What the task requires | Below are records; copy exactly the line containing "Back to Home (512, 879)" and every line after it, through the last.
▼▼▼
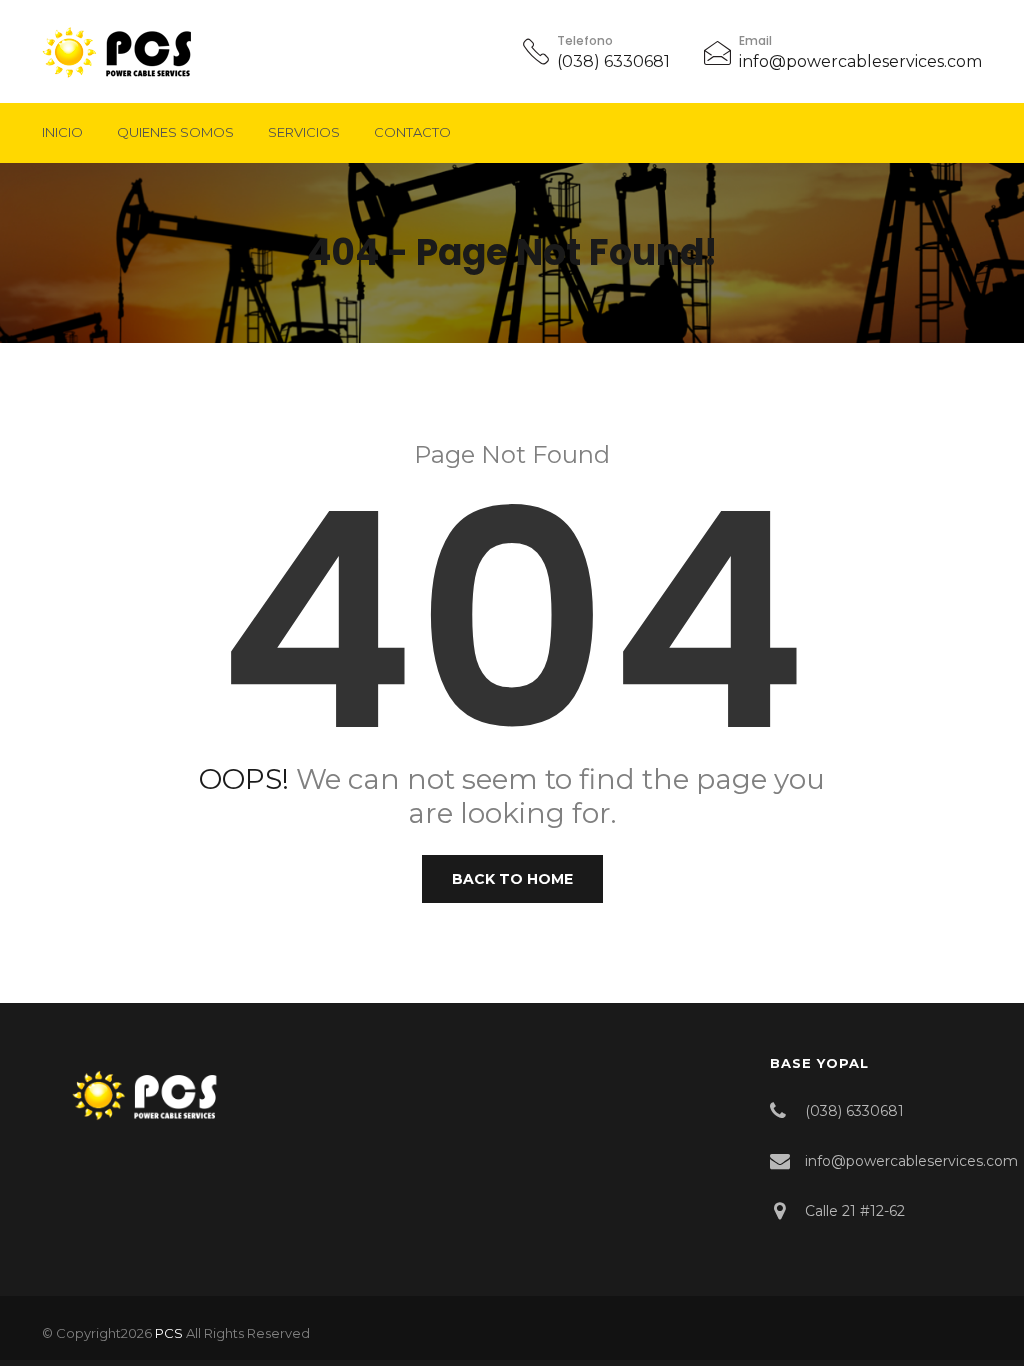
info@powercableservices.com (860, 61)
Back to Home (512, 879)
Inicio (62, 132)
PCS (169, 1333)
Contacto (412, 132)
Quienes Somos (175, 132)
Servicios (304, 132)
▲▲▲
Exercise output |
Back to Home (512, 879)
Inicio (62, 132)
PCS (169, 1333)
Contacto (412, 132)
Quienes Somos (175, 132)
Servicios (304, 132)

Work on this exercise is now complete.